Boehner acknowledged the “political realities we face” in trying to pass the GOP plan to privatize Medicare and shift Medicaid costs to the states, as proposed in the 2012 budget by Rep. Paul Ryan, the Republican chairman of the House Budget Committee. That proposal passed the House last month on a party line vote.

But the speaker insisted Republicans have offered a starting point by passing the plan, and Democrats should do the same. “We’ve put our plan on the table,” Boehner said.

Democrats have said any deficit-reduction strategy must include changes to the tax code, ending lucrative tax loopholes that cost the government revenue.

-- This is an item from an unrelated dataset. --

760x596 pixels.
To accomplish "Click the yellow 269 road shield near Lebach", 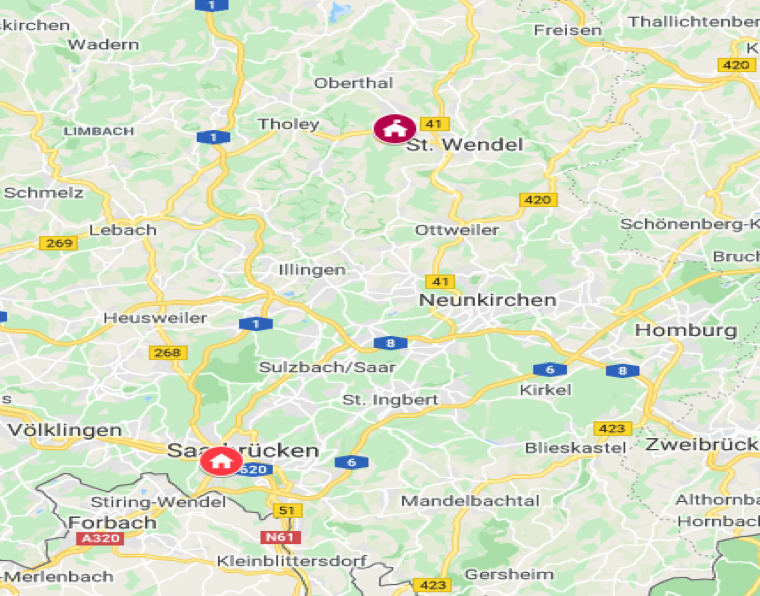I will point(59,243).
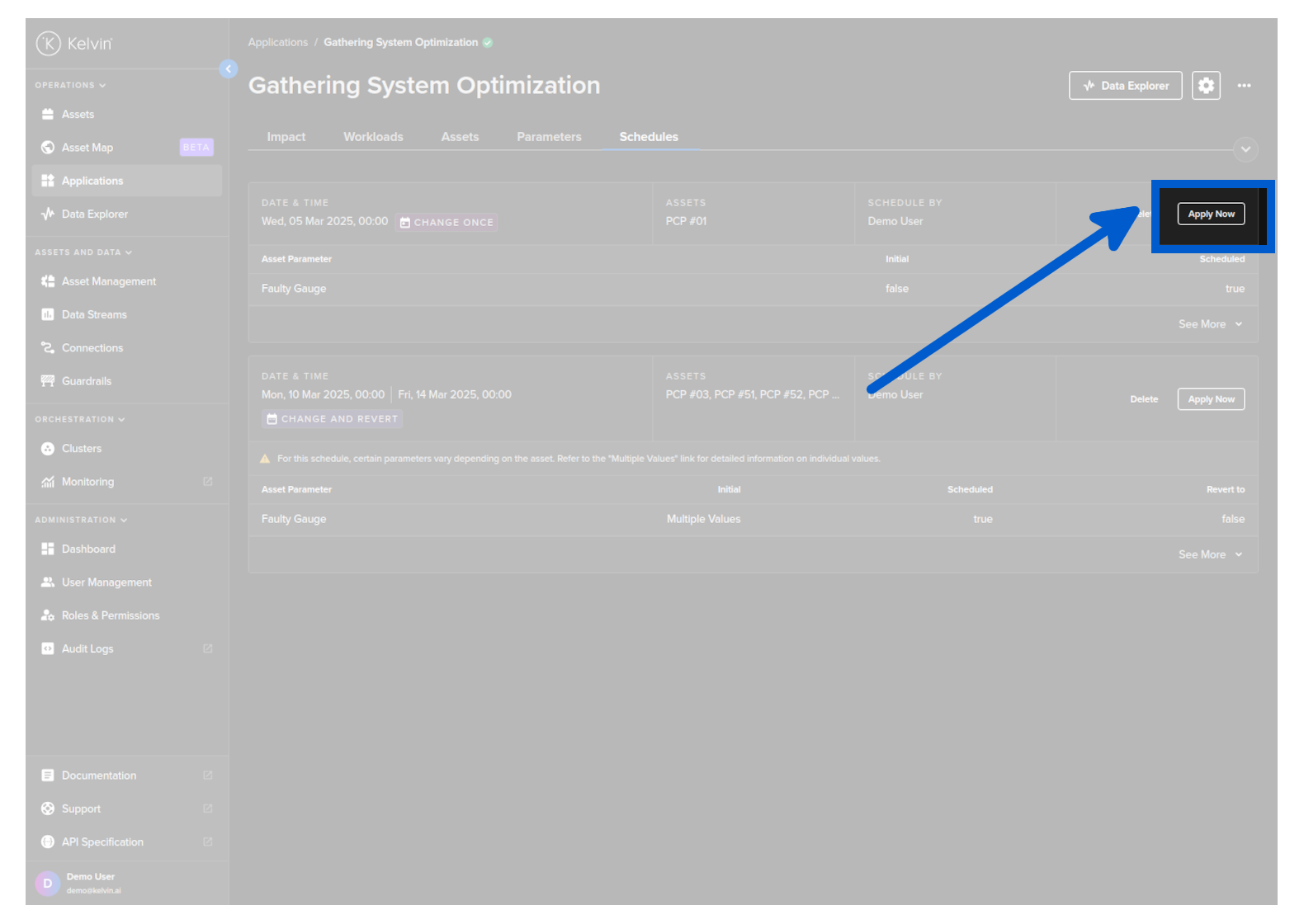
Task: Click the Applications breadcrumb link
Action: pyautogui.click(x=277, y=42)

Rep. Nancy Pelosi (D-Calif.), the minority leader, said: “I don't see how you can possibly talk about serious deficit reduction without talking about three things: cuts in spending; waste, fraud and abuse, which we are always on the alert for; and a change in the revenue scheme.”

Negotiators were meeting with Biden on Thursday as Congress faced an Aug. 2 deadline to increase the nation’s legal debt limit.